Pour retrouver les personnes disparues ou en connaître le sort, la collaboration entre les acteurs potentiellement aptes à démêler cet écheveau inextricable laisse à désirer, ce que certains députés trouvent suspect en soi.
Dans ces conditions que peut faire l’Assemblée Parlementaire du Conseil de l’Europe, pour donner toute la mesure de son autorité morale ? Des vœux pieux sans trop d’illusions ? Une enquête trop hâtive, bâclée dans un climat de suspicion formelle ne risque-t-elle pas de faire courir le risque de voir apparaître un nouveau « révisionnisme » plus tard ?
S’adressant à l’UE et aux autres Etats contributeurs, l’APCE préconise d’étendre les compétences d’Eulex à l’ensemble des crimes liés au conflit du Kosovo et pour ce faire d’allouer les moyens nécessaires en hommes compétents et en subsides, en n’omettant pas de protéger les témoins efficacement.

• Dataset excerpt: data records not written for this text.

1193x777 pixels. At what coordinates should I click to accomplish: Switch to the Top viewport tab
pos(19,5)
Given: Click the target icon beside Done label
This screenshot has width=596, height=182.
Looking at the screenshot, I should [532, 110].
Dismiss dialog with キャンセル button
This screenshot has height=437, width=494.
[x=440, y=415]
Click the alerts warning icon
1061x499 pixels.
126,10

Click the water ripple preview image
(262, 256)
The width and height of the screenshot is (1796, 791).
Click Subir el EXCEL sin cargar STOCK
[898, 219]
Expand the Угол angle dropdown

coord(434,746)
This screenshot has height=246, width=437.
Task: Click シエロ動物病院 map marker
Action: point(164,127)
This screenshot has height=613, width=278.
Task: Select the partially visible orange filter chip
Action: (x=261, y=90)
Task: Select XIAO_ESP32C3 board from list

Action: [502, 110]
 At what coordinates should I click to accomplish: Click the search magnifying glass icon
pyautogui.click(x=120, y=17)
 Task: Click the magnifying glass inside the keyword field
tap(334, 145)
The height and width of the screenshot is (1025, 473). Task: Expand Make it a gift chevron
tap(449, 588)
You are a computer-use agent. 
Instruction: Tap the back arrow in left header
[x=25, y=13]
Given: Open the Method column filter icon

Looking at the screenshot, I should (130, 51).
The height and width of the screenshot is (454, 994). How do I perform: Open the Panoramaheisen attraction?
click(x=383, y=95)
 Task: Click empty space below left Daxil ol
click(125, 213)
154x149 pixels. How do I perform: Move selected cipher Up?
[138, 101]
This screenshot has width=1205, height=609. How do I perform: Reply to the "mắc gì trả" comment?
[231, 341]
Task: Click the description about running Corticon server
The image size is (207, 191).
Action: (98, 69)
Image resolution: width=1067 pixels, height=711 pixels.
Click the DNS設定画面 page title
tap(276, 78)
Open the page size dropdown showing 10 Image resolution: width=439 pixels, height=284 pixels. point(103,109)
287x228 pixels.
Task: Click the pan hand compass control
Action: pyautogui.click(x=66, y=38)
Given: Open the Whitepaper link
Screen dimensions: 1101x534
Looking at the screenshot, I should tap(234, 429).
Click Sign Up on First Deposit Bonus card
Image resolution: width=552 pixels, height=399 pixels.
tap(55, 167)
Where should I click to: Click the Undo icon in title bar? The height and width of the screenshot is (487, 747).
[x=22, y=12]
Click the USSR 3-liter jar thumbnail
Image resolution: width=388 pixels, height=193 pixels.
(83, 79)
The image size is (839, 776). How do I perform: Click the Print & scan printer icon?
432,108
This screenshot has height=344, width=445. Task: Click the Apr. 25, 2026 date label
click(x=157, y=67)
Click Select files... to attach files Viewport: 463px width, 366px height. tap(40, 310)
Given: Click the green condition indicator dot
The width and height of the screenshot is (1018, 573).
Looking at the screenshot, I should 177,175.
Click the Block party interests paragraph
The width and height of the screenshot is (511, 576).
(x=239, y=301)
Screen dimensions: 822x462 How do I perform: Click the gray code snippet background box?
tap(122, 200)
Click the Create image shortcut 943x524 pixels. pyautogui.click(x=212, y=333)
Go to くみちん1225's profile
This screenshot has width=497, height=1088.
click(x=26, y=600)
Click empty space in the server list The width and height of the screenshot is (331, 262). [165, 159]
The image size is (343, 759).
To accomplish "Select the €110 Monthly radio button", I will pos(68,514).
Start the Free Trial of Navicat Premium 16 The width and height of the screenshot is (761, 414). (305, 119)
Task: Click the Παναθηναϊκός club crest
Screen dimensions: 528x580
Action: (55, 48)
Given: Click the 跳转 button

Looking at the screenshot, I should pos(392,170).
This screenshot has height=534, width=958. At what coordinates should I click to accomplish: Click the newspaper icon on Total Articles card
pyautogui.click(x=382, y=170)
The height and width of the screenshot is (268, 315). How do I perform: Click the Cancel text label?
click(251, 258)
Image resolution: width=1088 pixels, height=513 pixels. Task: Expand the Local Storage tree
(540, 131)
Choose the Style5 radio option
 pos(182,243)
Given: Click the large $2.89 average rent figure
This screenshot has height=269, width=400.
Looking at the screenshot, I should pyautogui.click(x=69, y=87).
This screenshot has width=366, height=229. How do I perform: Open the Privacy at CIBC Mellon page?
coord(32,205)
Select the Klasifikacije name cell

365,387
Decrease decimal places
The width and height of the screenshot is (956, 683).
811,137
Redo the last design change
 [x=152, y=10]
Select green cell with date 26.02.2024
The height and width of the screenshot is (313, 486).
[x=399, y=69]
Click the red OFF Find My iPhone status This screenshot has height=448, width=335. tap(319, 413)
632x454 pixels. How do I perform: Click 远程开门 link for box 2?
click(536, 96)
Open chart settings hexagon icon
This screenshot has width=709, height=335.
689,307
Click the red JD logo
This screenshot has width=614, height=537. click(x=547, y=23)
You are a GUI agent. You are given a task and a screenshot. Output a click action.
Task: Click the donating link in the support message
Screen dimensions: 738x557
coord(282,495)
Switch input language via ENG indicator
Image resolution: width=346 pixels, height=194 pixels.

Cette dernière recommandation s’adresse également à Eulex qui doit poursuivre sa mission de « faire la lumière sur les disparitions criminelles, les indices de trafic d’organes, la corruption et la collusion entre milieux mafieux et politiques »
La Serbie est invitée à « mettre tout en œuvre pour capturer Mladic et Hadzic, dont l’impunité est un obstacle au processus de réconciliation » et bien sûr, à coopérer loyalement avec Eulex comme en est instamment priée l’Albanie. Les deux pays sont membres des 47 ( Conseil de l’Europe) et leurs députés opinent. Beau programme !
De quel autre moyen disposerait-on ? Quelle mesure de coercition plus musclée ?
La vieille « poudrière des Balkans » a encore été ensanglantée, honteusement, en Europe et ce, à moins de deux heures de vol de Paris.